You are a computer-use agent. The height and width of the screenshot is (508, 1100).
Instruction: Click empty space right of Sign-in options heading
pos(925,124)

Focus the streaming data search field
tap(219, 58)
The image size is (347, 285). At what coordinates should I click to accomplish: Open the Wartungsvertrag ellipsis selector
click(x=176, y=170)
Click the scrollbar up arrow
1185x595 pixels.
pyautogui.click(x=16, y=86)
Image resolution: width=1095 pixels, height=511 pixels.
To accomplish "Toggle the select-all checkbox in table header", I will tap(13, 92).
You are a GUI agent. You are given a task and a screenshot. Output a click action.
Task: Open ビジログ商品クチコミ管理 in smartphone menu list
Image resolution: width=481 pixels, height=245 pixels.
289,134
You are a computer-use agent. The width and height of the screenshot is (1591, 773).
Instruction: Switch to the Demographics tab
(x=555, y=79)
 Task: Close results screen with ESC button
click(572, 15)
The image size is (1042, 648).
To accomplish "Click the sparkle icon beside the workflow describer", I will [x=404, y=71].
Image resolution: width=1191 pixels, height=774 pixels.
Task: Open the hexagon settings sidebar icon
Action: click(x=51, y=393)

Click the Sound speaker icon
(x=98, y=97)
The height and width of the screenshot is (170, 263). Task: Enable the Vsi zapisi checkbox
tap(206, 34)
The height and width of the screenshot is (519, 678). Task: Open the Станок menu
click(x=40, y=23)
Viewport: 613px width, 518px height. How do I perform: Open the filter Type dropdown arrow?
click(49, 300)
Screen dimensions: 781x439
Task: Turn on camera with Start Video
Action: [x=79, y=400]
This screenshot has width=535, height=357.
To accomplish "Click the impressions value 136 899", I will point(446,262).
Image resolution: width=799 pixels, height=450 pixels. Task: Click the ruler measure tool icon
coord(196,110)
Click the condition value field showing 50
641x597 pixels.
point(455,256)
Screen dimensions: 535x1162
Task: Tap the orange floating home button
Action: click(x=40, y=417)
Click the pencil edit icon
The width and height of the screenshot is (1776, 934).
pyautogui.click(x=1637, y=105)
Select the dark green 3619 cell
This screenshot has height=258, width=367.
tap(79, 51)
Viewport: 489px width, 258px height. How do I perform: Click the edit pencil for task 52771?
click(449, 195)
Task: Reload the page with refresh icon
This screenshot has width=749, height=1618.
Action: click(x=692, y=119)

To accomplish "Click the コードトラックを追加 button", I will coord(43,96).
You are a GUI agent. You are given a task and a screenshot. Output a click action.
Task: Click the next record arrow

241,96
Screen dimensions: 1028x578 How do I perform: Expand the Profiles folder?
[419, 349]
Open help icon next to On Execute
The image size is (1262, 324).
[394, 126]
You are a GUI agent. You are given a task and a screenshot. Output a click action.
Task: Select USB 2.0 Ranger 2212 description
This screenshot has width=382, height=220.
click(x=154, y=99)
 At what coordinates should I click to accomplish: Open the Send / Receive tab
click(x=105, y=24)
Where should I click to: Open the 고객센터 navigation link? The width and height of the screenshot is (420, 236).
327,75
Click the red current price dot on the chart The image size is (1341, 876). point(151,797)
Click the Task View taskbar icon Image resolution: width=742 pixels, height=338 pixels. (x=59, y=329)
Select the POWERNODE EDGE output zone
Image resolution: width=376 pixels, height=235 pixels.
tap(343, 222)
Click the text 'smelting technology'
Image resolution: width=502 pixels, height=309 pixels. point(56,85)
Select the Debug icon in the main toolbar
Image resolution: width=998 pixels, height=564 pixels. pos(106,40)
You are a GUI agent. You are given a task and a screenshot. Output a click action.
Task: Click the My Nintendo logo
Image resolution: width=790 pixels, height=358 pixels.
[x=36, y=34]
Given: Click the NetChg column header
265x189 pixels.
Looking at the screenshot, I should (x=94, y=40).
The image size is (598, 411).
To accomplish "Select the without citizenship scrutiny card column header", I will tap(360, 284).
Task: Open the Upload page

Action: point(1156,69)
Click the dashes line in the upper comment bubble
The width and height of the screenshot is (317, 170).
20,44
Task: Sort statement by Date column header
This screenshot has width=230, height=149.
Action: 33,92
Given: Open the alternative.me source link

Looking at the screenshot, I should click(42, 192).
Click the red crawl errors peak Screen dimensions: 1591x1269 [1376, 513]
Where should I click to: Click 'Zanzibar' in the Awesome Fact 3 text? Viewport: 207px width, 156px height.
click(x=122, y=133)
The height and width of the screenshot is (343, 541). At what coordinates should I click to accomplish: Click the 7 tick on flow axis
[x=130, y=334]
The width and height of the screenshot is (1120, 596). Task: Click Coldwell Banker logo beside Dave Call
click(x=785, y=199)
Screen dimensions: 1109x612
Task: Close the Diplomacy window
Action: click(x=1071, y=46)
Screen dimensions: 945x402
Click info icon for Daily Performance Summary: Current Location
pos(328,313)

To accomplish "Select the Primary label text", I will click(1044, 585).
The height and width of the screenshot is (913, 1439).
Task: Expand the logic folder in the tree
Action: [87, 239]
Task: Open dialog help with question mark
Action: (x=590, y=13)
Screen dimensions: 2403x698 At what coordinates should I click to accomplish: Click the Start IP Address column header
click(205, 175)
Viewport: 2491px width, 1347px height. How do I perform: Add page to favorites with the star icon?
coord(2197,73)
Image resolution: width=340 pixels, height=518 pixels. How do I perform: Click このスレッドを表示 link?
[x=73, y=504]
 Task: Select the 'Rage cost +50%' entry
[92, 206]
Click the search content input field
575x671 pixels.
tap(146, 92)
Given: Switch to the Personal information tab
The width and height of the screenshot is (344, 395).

══════

What you are asked to do: Rewrite all of the records above, changing "computer-use agent" to "screen-control agent" everywhere it occurs and keeping everything else the same.

Result of the task:
You are a screen-control agent. The height and width of the screenshot is (508, 1100).
Instruction: Click empty space right of Sign-in options heading
pos(925,124)

Focus the streaming data search field
tap(219, 58)
The image size is (347, 285). At what coordinates should I click to accomplish: Open the Wartungsvertrag ellipsis selector
click(x=176, y=170)
Click the scrollbar up arrow
1185x595 pixels.
pyautogui.click(x=16, y=86)
Image resolution: width=1095 pixels, height=511 pixels.
To accomplish "Toggle the select-all checkbox in table header", I will tap(13, 92).
You are a GUI agent. You are given a task and a screenshot. Output a click action.
Task: Open ビジログ商品クチコミ管理 in smartphone menu list
Image resolution: width=481 pixels, height=245 pixels.
289,134
You are a screen-control agent. The width and height of the screenshot is (1591, 773).
Instruction: Switch to the Demographics tab
(x=555, y=79)
 Task: Close results screen with ESC button
click(572, 15)
The image size is (1042, 648).
To accomplish "Click the sparkle icon beside the workflow describer", I will [x=404, y=71].
Image resolution: width=1191 pixels, height=774 pixels.
Task: Open the hexagon settings sidebar icon
Action: click(x=51, y=393)

Click the Sound speaker icon
(x=98, y=97)
The height and width of the screenshot is (170, 263). Task: Enable the Vsi zapisi checkbox
tap(206, 34)
The height and width of the screenshot is (519, 678). Task: Open the Станок menu
click(x=40, y=23)
Viewport: 613px width, 518px height. How do I perform: Open the filter Type dropdown arrow?
click(49, 300)
Screen dimensions: 781x439
Task: Turn on camera with Start Video
Action: [x=79, y=400]
This screenshot has width=535, height=357.
To accomplish "Click the impressions value 136 899", I will point(446,262).
Image resolution: width=799 pixels, height=450 pixels. Task: Click the ruler measure tool icon
coord(196,110)
Click the condition value field showing 50
641x597 pixels.
point(455,256)
Screen dimensions: 535x1162
Task: Tap the orange floating home button
Action: click(x=40, y=417)
Click the pencil edit icon
The width and height of the screenshot is (1776, 934).
pyautogui.click(x=1637, y=105)
Select the dark green 3619 cell
This screenshot has height=258, width=367.
tap(79, 51)
Viewport: 489px width, 258px height. How do I perform: Click the edit pencil for task 52771?
click(449, 195)
Task: Reload the page with refresh icon
This screenshot has width=749, height=1618.
Action: click(x=692, y=119)

To accomplish "Click the コードトラックを追加 button", I will coord(43,96).
You are a GUI agent. You are given a task and a screenshot. Output a click action.
Task: Click the next record arrow

241,96
Screen dimensions: 1028x578 How do I perform: Expand the Profiles folder?
[419, 349]
Open help icon next to On Execute
The image size is (1262, 324).
[394, 126]
You are a GUI agent. You are given a task and a screenshot. Output a click action.
Task: Select USB 2.0 Ranger 2212 description
This screenshot has width=382, height=220.
click(x=154, y=99)
 At what coordinates should I click to accomplish: Open the Send / Receive tab
click(x=105, y=24)
Where should I click to: Open the 고객센터 navigation link? The width and height of the screenshot is (420, 236).
327,75
Click the red current price dot on the chart The image size is (1341, 876). point(151,797)
Click the Task View taskbar icon Image resolution: width=742 pixels, height=338 pixels. (x=59, y=329)
Select the POWERNODE EDGE output zone
Image resolution: width=376 pixels, height=235 pixels.
tap(343, 222)
Click the text 'smelting technology'
Image resolution: width=502 pixels, height=309 pixels. point(56,85)
Select the Debug icon in the main toolbar
Image resolution: width=998 pixels, height=564 pixels. pos(106,40)
You are a GUI agent. You are given a task and a screenshot. Output a click action.
Task: Click the My Nintendo logo
Image resolution: width=790 pixels, height=358 pixels.
[x=36, y=34]
Given: Click the NetChg column header
265x189 pixels.
Looking at the screenshot, I should (x=94, y=40).
The image size is (598, 411).
To accomplish "Select the without citizenship scrutiny card column header", I will tap(360, 284).
Task: Open the Upload page

Action: point(1156,69)
Click the dashes line in the upper comment bubble
The width and height of the screenshot is (317, 170).
20,44
Task: Sort statement by Date column header
This screenshot has width=230, height=149.
Action: 33,92
Given: Open the alternative.me source link

Looking at the screenshot, I should click(42, 192).
Click the red crawl errors peak Screen dimensions: 1591x1269 [1376, 513]
Where should I click to: Click 'Zanzibar' in the Awesome Fact 3 text? Viewport: 207px width, 156px height.
click(x=122, y=133)
The height and width of the screenshot is (343, 541). At what coordinates should I click to accomplish: Click the 7 tick on flow axis
[x=130, y=334]
The width and height of the screenshot is (1120, 596). Task: Click Coldwell Banker logo beside Dave Call
click(x=785, y=199)
Screen dimensions: 1109x612
Task: Close the Diplomacy window
Action: click(x=1071, y=46)
Screen dimensions: 945x402
Click info icon for Daily Performance Summary: Current Location
pos(328,313)

To accomplish "Select the Primary label text", I will click(1044, 585).
The height and width of the screenshot is (913, 1439).
Task: Expand the logic folder in the tree
Action: [87, 239]
Task: Open dialog help with question mark
Action: (x=590, y=13)
Screen dimensions: 2403x698 At what coordinates should I click to accomplish: Click the Start IP Address column header
click(205, 175)
Viewport: 2491px width, 1347px height. How do I perform: Add page to favorites with the star icon?
coord(2197,73)
Image resolution: width=340 pixels, height=518 pixels. How do I perform: Click このスレッドを表示 link?
[x=73, y=504]
 Task: Select the 'Rage cost +50%' entry
[92, 206]
Click the search content input field
575x671 pixels.
tap(146, 92)
Given: Switch to the Personal information tab
The width and height of the screenshot is (344, 395).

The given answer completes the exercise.